Problem requirements:
Exactly the lines from the one containing "823x1201 pixels." through the end of the data, and nothing more, should be retyped; pictures stay out.

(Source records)
########
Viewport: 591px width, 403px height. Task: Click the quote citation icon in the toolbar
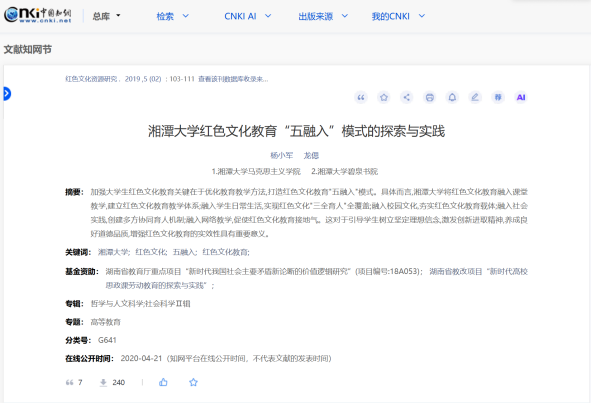pyautogui.click(x=361, y=98)
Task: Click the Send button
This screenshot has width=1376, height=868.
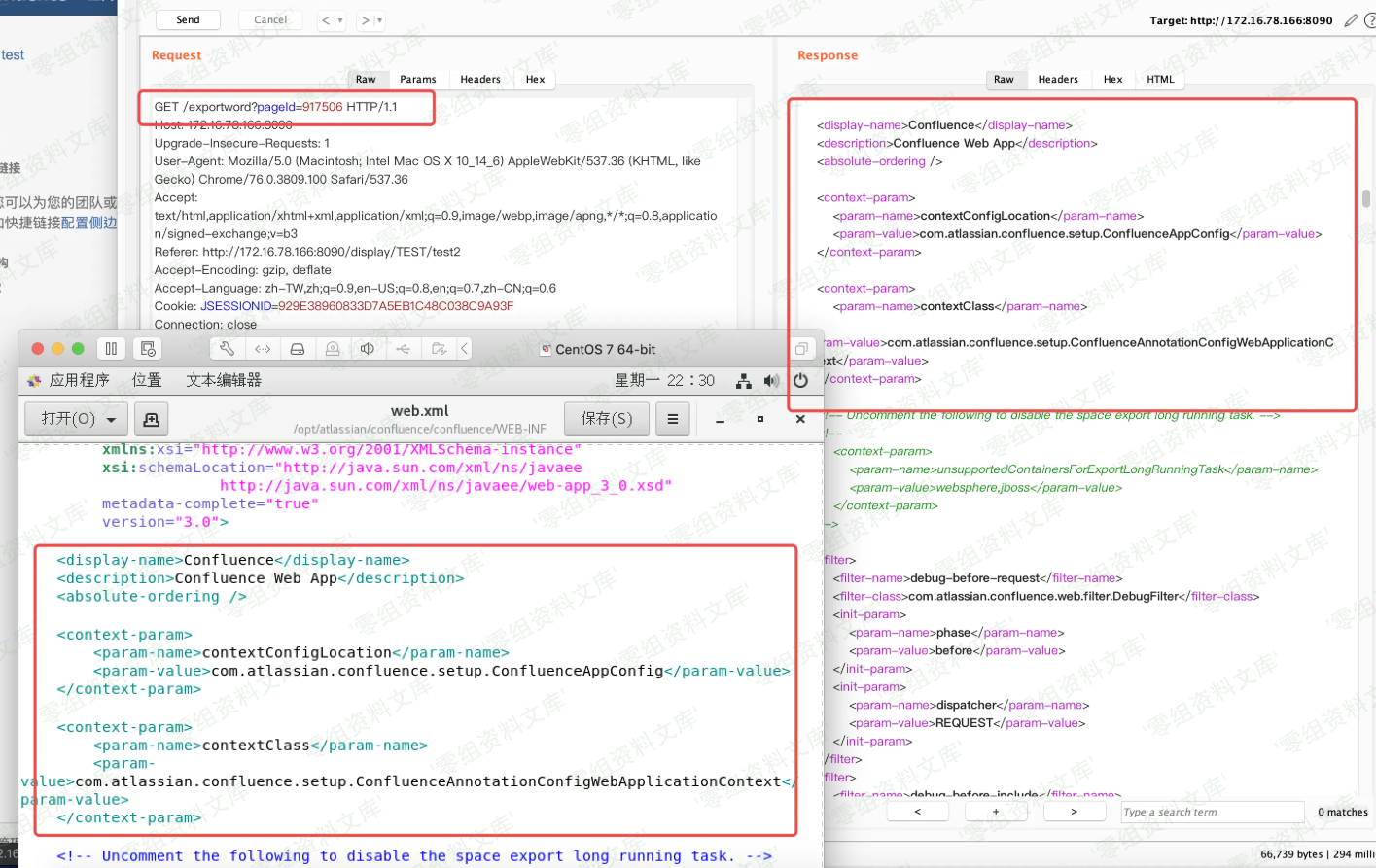Action: (188, 20)
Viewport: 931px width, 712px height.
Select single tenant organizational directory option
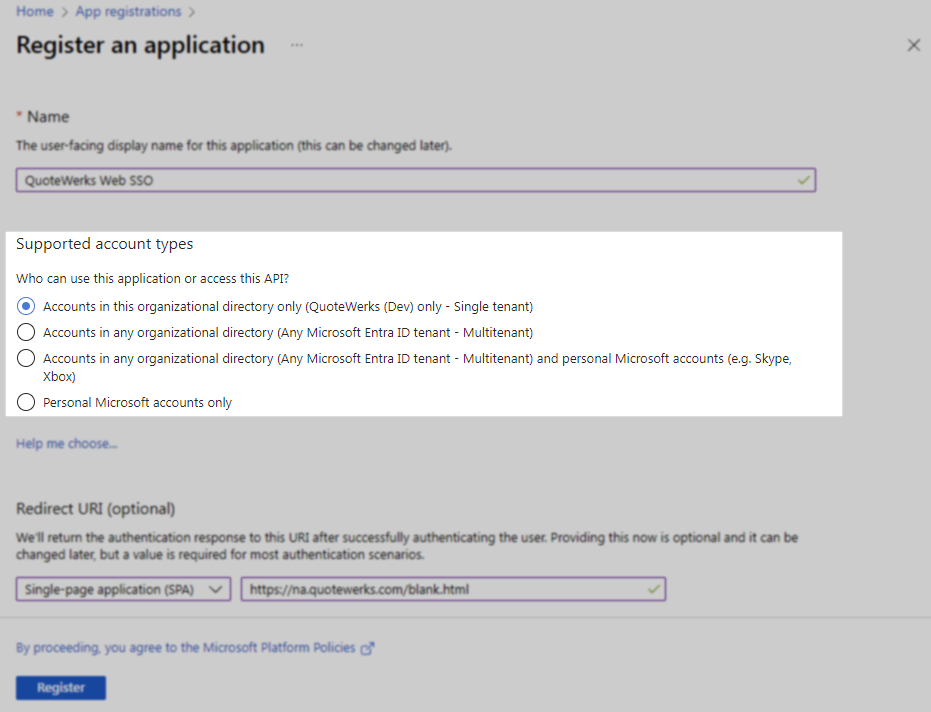[26, 306]
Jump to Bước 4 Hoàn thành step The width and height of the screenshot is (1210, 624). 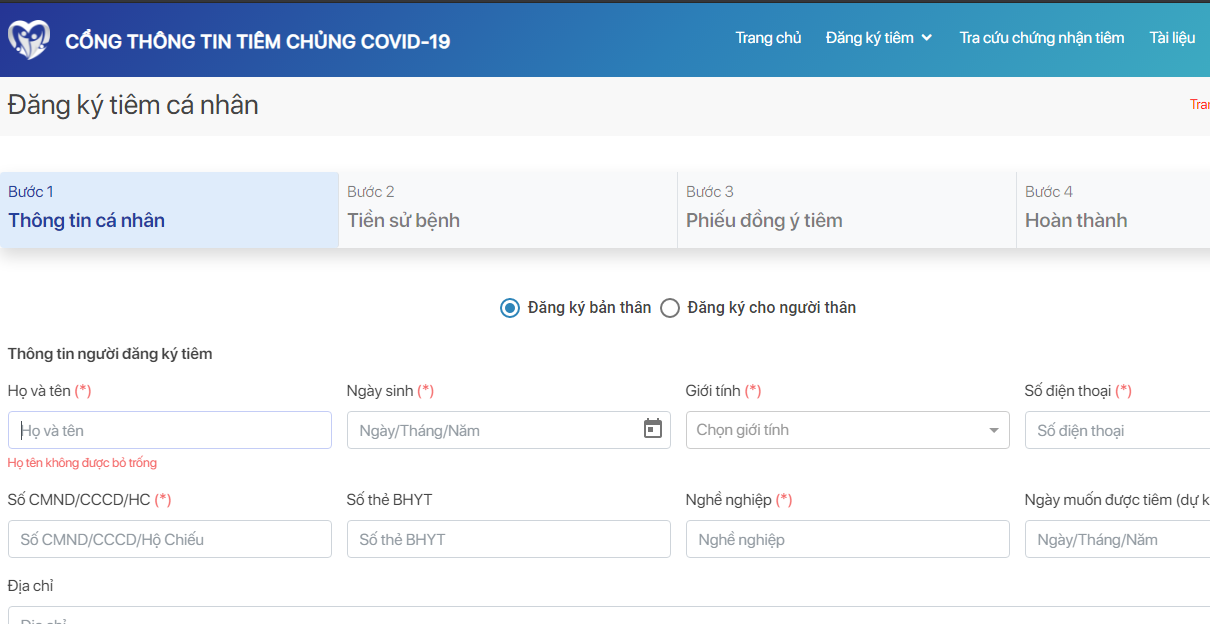[x=1112, y=208]
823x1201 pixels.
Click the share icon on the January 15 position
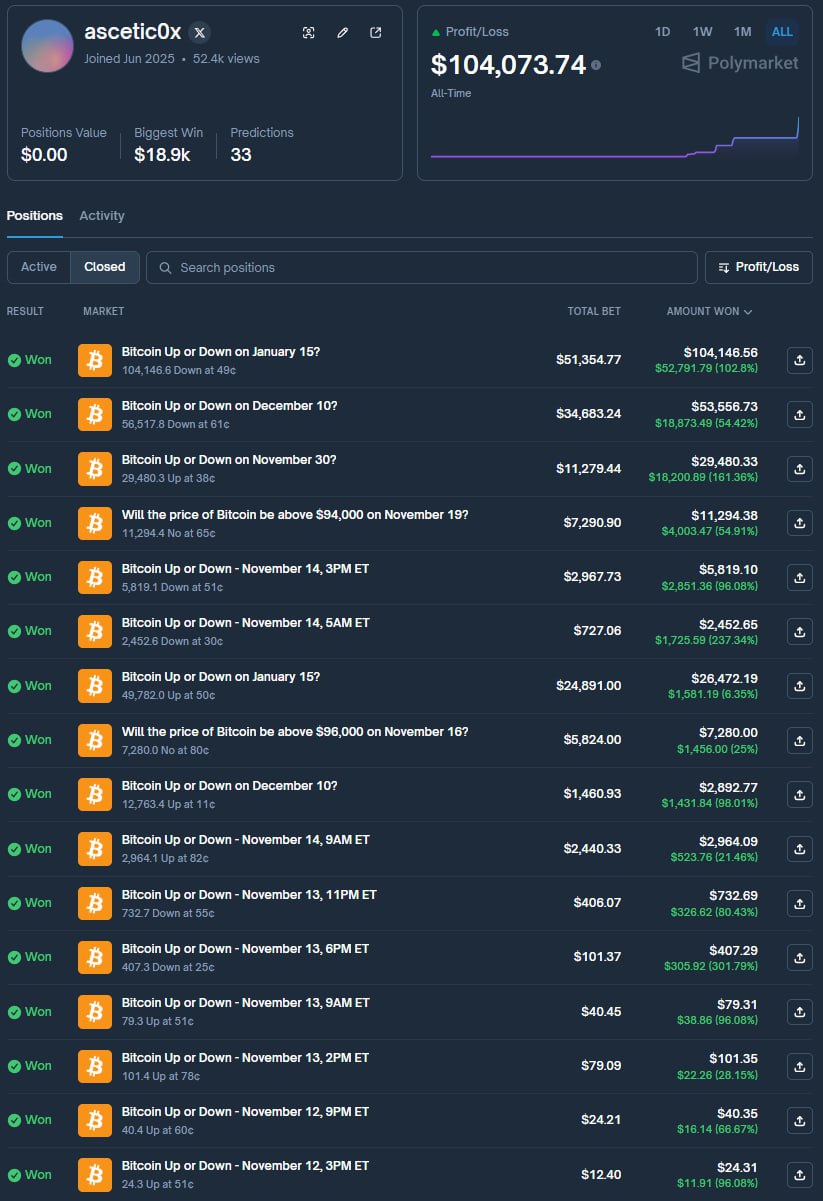(x=799, y=360)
########
Written solution:
823x1201 pixels.
Click the share icon on the January 15 position
(x=799, y=360)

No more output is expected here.